Perhaps it was this inward misery of self-dissatisfaction which was at the bottom of the impatience and intolerance the convicts showed among them
selves, and of the cruel biting things they said to each other. If one of them, more naive or impartial than the rest, put into words what every one of them had in his mind, painted his castles in the air, told his dreams of liberty, or plans of escape, they shut him up with brutal promptitude, and made the poor fellow's life a burden to him with their sarcasms and jests. And I think those did it most unscrupulously who had perhaps themselves gone furthest in cherishing futile hopes, and indulging in senseless expectations. I have said, more than once, that those among them who were marked by simplicity and candour were looked on rather as being stupid and idiotic; there was nothing but contempt for them. The convicts were so soured and, in the wrong sense, sensitive, that they positively hated anything like amiability or unselfishness. I should be disposed to classify them all broadly, as either good or bad men, morose or cheerful, putting by themselves, as a sort of separate creatures, the ingenious fellows who could not hold their tongues. But the sour-tempered were in far the greatest majority; some of these were talkative, but these were usually of slanderous and envious disposition, always poking their noses into other people's business, though they took good care not to let anybody have a glimpse of the secret thoughts of their own souls; that would have been against the fashions and conventions of this strange, little world.

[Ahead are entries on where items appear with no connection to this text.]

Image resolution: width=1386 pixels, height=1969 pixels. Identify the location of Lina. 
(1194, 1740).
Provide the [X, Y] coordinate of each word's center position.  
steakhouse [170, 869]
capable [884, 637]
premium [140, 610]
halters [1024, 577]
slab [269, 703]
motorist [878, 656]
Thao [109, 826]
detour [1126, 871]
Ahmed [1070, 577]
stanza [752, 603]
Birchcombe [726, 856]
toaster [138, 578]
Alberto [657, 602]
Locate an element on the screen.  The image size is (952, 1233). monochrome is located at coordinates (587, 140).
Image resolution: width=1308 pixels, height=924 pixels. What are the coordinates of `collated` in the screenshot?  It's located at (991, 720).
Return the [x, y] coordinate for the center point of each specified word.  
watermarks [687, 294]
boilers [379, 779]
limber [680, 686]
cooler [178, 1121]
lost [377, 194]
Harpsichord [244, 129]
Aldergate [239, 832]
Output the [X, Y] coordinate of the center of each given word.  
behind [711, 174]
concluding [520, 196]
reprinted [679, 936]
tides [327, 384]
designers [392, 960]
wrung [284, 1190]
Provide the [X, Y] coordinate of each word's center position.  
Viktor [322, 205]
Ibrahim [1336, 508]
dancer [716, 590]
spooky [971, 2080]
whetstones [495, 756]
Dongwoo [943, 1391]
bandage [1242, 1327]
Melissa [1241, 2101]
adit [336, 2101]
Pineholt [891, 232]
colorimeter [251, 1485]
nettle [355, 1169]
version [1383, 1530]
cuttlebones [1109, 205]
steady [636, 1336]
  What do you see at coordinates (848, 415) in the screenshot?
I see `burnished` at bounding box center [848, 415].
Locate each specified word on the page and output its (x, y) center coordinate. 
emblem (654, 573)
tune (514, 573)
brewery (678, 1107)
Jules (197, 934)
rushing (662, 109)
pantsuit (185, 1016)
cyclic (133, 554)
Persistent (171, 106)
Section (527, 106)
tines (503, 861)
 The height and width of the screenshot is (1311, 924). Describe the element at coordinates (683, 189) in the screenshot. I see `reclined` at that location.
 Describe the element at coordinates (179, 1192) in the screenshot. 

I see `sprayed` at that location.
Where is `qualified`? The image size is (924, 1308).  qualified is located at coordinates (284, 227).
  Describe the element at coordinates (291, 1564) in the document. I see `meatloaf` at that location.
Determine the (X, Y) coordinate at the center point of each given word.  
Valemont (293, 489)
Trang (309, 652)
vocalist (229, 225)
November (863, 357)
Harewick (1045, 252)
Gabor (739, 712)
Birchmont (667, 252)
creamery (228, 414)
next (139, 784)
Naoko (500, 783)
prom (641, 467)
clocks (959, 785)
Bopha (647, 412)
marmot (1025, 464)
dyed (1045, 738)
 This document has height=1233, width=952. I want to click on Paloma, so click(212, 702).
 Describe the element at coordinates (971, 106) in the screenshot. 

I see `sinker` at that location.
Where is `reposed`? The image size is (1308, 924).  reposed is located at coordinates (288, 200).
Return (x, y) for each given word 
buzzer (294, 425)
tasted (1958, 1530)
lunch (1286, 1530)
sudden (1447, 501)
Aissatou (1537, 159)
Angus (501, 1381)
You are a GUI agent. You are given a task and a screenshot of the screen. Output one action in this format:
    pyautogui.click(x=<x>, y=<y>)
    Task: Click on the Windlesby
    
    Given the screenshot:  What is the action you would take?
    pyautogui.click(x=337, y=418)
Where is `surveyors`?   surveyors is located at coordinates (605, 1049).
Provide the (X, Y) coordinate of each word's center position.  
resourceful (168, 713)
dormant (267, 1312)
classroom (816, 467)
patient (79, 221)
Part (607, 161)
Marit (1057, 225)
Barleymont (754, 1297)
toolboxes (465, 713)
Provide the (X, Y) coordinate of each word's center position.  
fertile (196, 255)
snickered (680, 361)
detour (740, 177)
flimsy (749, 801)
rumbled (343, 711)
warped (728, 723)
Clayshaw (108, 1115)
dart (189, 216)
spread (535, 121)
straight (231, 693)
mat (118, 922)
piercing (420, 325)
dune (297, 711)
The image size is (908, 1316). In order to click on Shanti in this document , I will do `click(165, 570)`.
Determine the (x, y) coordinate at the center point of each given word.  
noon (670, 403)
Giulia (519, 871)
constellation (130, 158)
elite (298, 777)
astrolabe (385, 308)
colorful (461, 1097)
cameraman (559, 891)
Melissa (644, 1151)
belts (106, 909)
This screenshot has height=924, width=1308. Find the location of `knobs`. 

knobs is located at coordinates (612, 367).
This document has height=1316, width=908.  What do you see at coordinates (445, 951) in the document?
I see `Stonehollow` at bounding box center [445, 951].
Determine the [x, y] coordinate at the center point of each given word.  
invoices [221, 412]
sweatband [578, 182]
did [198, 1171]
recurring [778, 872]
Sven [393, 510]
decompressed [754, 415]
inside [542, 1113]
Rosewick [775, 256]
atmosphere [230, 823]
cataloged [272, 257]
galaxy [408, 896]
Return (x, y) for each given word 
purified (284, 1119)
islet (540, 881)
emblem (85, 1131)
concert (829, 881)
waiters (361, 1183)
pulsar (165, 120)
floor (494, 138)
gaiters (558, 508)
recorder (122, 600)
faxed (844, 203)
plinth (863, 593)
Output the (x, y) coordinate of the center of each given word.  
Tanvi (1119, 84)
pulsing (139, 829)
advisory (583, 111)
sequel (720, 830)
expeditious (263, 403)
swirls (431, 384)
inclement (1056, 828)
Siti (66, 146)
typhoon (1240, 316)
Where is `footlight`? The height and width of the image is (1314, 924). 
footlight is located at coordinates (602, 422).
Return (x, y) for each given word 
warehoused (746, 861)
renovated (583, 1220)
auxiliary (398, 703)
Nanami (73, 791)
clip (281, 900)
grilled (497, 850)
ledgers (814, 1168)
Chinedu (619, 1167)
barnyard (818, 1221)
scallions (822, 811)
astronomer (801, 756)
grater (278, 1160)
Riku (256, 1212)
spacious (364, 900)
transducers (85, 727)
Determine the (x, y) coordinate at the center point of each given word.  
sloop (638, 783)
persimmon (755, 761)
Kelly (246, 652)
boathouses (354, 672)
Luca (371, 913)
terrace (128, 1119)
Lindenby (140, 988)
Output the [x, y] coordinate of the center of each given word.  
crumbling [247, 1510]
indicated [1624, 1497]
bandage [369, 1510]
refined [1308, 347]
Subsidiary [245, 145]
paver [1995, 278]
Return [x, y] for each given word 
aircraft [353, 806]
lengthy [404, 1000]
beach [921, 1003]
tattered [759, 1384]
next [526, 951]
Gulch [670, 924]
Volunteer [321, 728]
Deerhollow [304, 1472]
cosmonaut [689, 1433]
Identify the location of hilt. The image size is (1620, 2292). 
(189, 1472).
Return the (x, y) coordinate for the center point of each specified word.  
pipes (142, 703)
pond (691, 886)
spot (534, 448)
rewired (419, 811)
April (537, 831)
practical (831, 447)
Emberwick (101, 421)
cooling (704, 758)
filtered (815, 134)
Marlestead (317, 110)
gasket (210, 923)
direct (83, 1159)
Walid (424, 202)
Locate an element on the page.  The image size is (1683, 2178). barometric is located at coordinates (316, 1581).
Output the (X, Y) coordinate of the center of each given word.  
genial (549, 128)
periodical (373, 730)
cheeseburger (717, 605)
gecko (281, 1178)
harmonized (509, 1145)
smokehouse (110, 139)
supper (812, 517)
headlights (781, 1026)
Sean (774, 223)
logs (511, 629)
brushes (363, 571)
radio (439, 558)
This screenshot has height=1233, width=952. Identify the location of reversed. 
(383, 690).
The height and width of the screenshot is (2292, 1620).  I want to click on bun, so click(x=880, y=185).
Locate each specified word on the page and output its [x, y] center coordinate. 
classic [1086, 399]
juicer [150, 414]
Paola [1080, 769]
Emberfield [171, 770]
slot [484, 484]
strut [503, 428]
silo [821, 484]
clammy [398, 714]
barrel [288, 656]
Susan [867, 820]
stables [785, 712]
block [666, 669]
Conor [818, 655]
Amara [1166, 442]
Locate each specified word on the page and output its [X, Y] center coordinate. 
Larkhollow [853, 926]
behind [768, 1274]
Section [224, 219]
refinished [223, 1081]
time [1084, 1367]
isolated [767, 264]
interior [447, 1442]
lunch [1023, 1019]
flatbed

As to the fellows who were really good--very few indeed were they--these were always very quiet and peaceable, and buried their hopes, if they had any, in strict silence; but more of real faith went with their hopes than was the case with the gloomy-minded among the convicts. Stay, there was one category further among our convicts, which ought not to be forgotten; the men who had lost all hope, who were despairing and desperate, like the old man of Starodoub; but these were very few indeed.